**Exercise aim:**
Reproduce the entries shown below only from the line with "This screenshot has height=747, width=1568." down to the line with "Given: Open site", keeping both end lines and copying each one exactly.

**Records for this exercise:**
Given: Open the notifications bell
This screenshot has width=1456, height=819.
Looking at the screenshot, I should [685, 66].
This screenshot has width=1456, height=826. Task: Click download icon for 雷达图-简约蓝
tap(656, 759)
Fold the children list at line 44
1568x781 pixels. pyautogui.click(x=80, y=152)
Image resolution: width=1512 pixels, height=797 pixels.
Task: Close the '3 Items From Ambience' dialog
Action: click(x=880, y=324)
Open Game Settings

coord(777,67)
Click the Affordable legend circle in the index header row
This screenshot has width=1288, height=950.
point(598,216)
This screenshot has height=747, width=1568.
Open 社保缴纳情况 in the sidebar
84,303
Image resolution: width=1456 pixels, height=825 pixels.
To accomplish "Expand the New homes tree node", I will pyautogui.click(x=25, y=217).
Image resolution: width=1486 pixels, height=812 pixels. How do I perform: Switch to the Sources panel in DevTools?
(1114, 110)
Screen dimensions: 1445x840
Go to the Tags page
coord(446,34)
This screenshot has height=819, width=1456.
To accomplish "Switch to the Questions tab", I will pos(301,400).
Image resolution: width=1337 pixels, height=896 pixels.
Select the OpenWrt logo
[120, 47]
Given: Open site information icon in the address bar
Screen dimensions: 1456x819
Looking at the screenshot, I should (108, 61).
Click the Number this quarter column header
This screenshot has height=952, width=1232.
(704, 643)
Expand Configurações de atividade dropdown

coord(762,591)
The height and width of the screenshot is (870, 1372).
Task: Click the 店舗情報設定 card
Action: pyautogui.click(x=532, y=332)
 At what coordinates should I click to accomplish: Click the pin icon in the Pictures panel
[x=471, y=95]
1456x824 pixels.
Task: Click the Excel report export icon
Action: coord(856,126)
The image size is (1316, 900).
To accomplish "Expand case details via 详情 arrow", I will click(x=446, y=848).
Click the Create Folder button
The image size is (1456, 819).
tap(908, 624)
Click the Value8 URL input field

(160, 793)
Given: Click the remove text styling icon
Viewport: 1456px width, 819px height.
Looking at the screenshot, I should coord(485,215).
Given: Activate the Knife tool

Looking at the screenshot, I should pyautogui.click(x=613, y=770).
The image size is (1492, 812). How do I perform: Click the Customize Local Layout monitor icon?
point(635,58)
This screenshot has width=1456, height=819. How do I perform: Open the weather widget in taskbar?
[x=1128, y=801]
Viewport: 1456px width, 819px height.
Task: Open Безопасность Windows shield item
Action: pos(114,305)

**Solution for this exercise:**
This screenshot has height=747, width=1568.
Open 社保缴纳情况 in the sidebar
84,303
Image resolution: width=1456 pixels, height=825 pixels.
To accomplish "Expand the New homes tree node", I will pyautogui.click(x=25, y=217).
Image resolution: width=1486 pixels, height=812 pixels. How do I perform: Switch to the Sources panel in DevTools?
(1114, 110)
Screen dimensions: 1445x840
Go to the Tags page
coord(446,34)
This screenshot has height=819, width=1456.
To accomplish "Switch to the Questions tab", I will pos(301,400).
Image resolution: width=1337 pixels, height=896 pixels.
Select the OpenWrt logo
[120, 47]
Given: Open site information icon in the address bar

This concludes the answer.